No aspecto social-filosófico, Matrix oferece uma reflexão sobre a concepção de realidade, dialogando com o conceito de hiper-realidade, de Baudrillard (1981). O filme nos apresenta a Matrix como um universo virtual perfeitamente harmônico, mas artificial, criado para manipular e controlar os humanos, enquanto a realidade “verdadeira”, pálida e decadente, mostra-se oposta à ilusão confortável do sistema. Esse contraste reflete a ideia de Baudrillard de que o real é suplantado por representações, criando um mundo onde o simulacro (a Matrix) não apenas distorce o real, mas o substitui completamente. A cena do déjà vu, quando Neo percebe a alteração no sistema ao ver um gato repetido, é uma das mais icônicas na representação dessa tensão entre real e simulado.

Outra questão importante, é o controle que o sistema tem sobre os corpos e mentes, silenciando e os transformando em seres produtivos e submissos, ideais para o controle (Foucault, 1975), como pode ser visto na cena em que Thomas Anderson é levado a prestar depoimento e os agentes não permitem que ele fale, ao “apagarem” a sua boca, ou ainda na cena que mostram os campos de cultivo de corpos adormecidos.

Além disso, a obra explora o autoconhecimento e a liberdade de escolha. A cena em que Morfeu apresenta as pílulas vermelha e azul a Neo é emblemática: aceitar a pílula vermelha significa abandonar o conforto da ilusão para enfrentar a verdade, ainda que ela seja difícil e dolorosa. Esse momento remete diretamente à inscrição “Conhece-te a ti mesmo” na entrada do Oráculo, uma referência à filosofia socrática. Nesse ponto, o filme questiona a possibilidade de autocompreensão em um mundo onde as experiências humanas são entendidas a partir das percepções e, por isso, podem ser facilmente manipuladas pelo sistema.

A narrativa de Matrix também é rica em arquétipos. Neo, inicialmente apresentado como Thomas Anderson, está adormecido sobre sua mesa de trabalho, simbolizando seu estado de alienação. Ele é “despertado” por Morfeu, cujo nome remete ao deus dos sonhos, em um chamado à ação. Trinity, que simboliza a união entre fé e amor, desempenha um papel fundamental ao acreditar no potencial de Neo. A jornada de autoconhecimento culmina quando Neo aceita ser o Escolhido, ressuscitando em um momento de transformação definitiva. Esse ciclo de morte e renascimento reflete seu compromisso em levar seu propósito até o fim, como se vê ao longo da trilogia.

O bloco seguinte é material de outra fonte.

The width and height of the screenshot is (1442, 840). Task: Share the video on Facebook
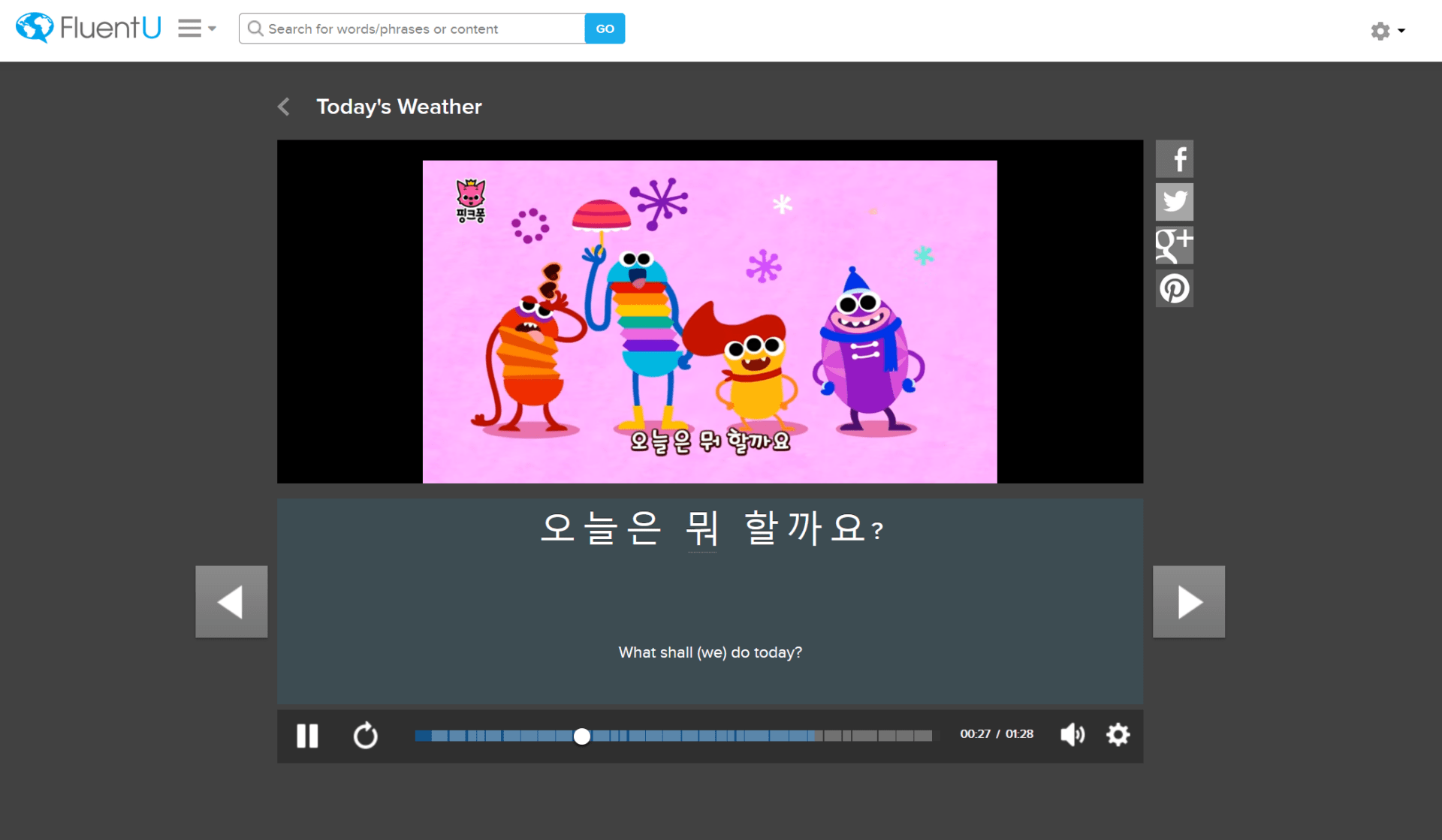tap(1175, 158)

A influência cultural de Matrix é imensa. A estética dos personagens, com roupas de couro preto e óculos escuros, tornou-se um ícone da moda do final dos anos 1990. Termos como “tomar a pílula vermelha” foram apropriados e, muitas vezes, reinterpretados fora do contexto original. Os efeitos visuais, como o bullet time, revolucionaram o cinema, com cenas memoráveis como a esquiva de balas de Neo e os saltos acrobáticos de Trinity. A abordagem multimídia do universo de Matrix foi outra inovação marcante.

Além dos filmes, o universo expandiu-se para outras mídias, como o anime Animatrix (2003), que explorou as origens do conflito entre humanos e máquinas, e o jogo Enter the Matrix (2003), que interligava diretamente sua narrativa com os acontecimentos das sequências Matrix Reloaded e Matrix Revolutions (2003). Essa estratégia, conhecida como narrativa transmídia, permitiu uma experiência integrada e expansiva para os fãs, consolidando o universo da franquia como um marco cultural.

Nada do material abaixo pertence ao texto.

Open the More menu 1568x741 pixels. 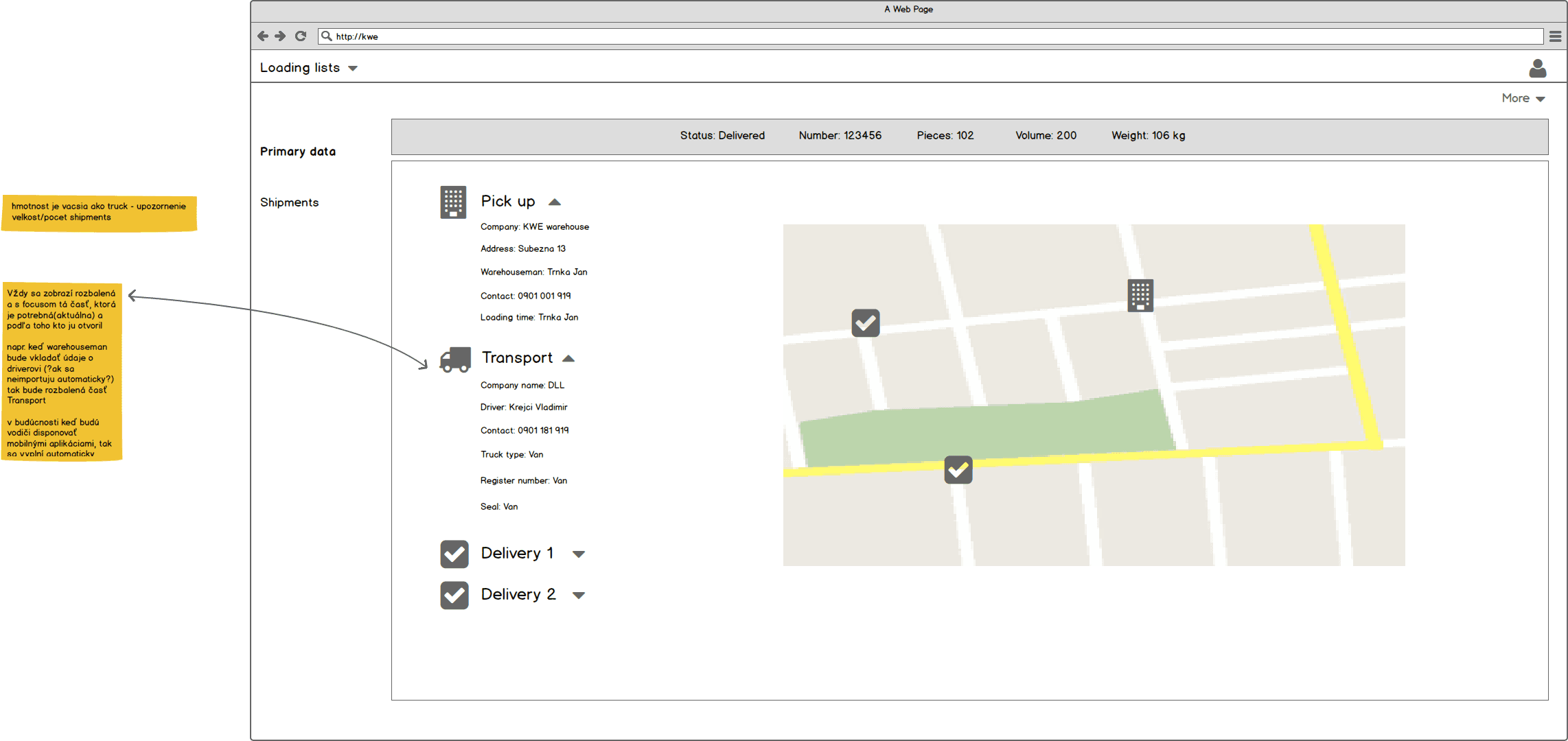pos(1523,98)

O quarto filme, Matrix Resurrections (2021), trouxe uma nova camada de crítica, desta vez voltada para a própria indústria cinematográfica e para a cultura pop que absorveu o filme original de 1999. Em um mundo pós-pandemia, a narrativa subverteu expectativas ao destacar o protagonismo feminino e as fragilidades de Neo, que precisa se ressignificar e encarar suas fragilidades pessoais ao perceber que a Matrix continua a se renovar e a escravizar, mostrando o fracasso das utopias e o impacto da tecnologia em nossas vidas, mantendo-se fiel ao espírito inovador da franquia.

Passados 25 anos, Matrix segue sendo uma referência, antecipando debates sobre a relação entre humanidade e tecnologia. Uma obra atemporal, que continua a inspirar e provocar reflexões profundas sobre o futuro da sociedade. Vida longa a este clássico que a nos desafiar a “despertar”.